Interesse em energia
Os investimentos mais recentes dos chineses no Brasil apontam para um interesse maior no setor de energia. No ano passado, do total de mais de US$ 12 bilhões anunciados, US$ 6,6 bilhões foram no setor elétrico, aponta levantamento do Conselho Empresarial Brasil-China (CEBC). Este ano, as compras da CPFL Energia e da Usina de São Simão, depois de uma tentativa de abocanhar parcela da Hidrelétrica de Santo Antônio, provam o apetite energético. Isso anima o governo, que vai leiloar 11 linhas de transmissão em dezembro, privatizar a Eletrobras, e tem duas rodadas de partilha de blocos do pré-sal marcadas para 27 de outubro.
Na opinião do presidente da InterB Consultoria, Cláudio Frischtak, os chineses são muito conservadores, estão cada dia mais sofisticados e sabem fazer contas muito bem. “Eles entraram no campo de Libra, que é um ativo de risco, porém, de classe mundial. Para a segunda e terceira rodadas do pré-sal, certamente estarão presentes e vão investir”, aposta.
Já na privatização da Eletrobras, Frischtak tem dúvidas. “Pode até ser que algum fundo de pensão chinês queira entrar na Eletrobras, mas não vejo tanto interesse, porque eles querem controle, ou compartilhar o controle de gestão. A modelagem do governo não vai nessa direção”, comenta. O governo promete diluir sua participação com a capitalização da empresa por meio de uma oferta de ações, com a pulverização dos papéis e golden share (que garante poder de veto a quem a detém) da União.
Fernando Marcondes, do L.O. Baptista, concorda. “Na Eletrobras, se o caminho for da pulverização, afastará os investidores da China”, diz.

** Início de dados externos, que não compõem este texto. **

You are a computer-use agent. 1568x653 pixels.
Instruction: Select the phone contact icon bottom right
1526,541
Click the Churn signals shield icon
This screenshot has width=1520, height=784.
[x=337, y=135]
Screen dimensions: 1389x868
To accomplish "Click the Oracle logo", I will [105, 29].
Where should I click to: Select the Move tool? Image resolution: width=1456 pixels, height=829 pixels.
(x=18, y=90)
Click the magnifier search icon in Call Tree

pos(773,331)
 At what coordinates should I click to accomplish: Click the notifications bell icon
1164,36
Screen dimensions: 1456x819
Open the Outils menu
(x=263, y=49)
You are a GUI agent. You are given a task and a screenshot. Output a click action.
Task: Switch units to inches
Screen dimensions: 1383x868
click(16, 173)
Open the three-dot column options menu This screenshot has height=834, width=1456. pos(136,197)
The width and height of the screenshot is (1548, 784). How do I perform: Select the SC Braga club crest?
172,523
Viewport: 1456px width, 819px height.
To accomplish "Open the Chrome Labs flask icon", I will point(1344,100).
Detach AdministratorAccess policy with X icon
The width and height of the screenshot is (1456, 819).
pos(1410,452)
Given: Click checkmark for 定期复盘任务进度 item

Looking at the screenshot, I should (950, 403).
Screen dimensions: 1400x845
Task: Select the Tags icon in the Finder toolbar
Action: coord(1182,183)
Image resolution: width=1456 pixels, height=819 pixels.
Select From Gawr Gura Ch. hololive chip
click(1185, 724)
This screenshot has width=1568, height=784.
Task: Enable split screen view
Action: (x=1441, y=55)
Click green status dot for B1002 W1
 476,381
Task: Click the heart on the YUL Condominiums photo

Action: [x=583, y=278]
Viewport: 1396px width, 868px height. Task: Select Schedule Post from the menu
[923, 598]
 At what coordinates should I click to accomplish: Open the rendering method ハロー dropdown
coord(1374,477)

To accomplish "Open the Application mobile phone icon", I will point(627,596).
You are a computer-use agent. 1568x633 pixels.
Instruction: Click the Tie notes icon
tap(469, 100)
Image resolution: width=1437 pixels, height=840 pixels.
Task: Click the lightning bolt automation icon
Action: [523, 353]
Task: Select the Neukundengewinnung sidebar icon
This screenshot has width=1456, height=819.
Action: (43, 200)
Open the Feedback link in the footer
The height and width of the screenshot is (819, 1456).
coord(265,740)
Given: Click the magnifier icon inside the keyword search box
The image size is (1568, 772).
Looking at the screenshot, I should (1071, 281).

Já no petróleo, Marcondes avalia que empresários chineses participaram da última rodada como observadores, com o objetivo de entrarem forte nas próximas, que envolvem o pré-sal.
Áreas estratégicas
Cláudio Porto, diretor da Macroplan, alerta para o interesse dos chineses em ativos que geram receita imediata. “Por exemplo, a Usina de São Simão, que já está em operação. Ao contrário de um bloco de petróleo do pré-sal, que exigirá alguns anos de desenvolvimento”, assinala. Porto lista setores atrativos para os chineses: “Agronegócio, para garantir suprimentos de longo prazo; energia, especialmente a elétrica, mas eles tenderão a diversificar; infraestrutura de transportes de alta capacidade, como rodovias, aeroportos, portos e ferrovias (essa última, se melhorar a modelagem de operação); e negócios de ocasião.”
No entender de Miguel Neto, sócio do escritório Miguel Neto Advogados, os empresários chineses também demonstram interesse pelo setor aéreo, com participação na Azul e no Galeão. “Eles vão olhar com apetite a nova rodada de concessão de aeroportos. Não estão mais investindo na economia velha. Preferem ser supridores de produtos para o Brasil, e apostar em áreas estratégicas”, projeta.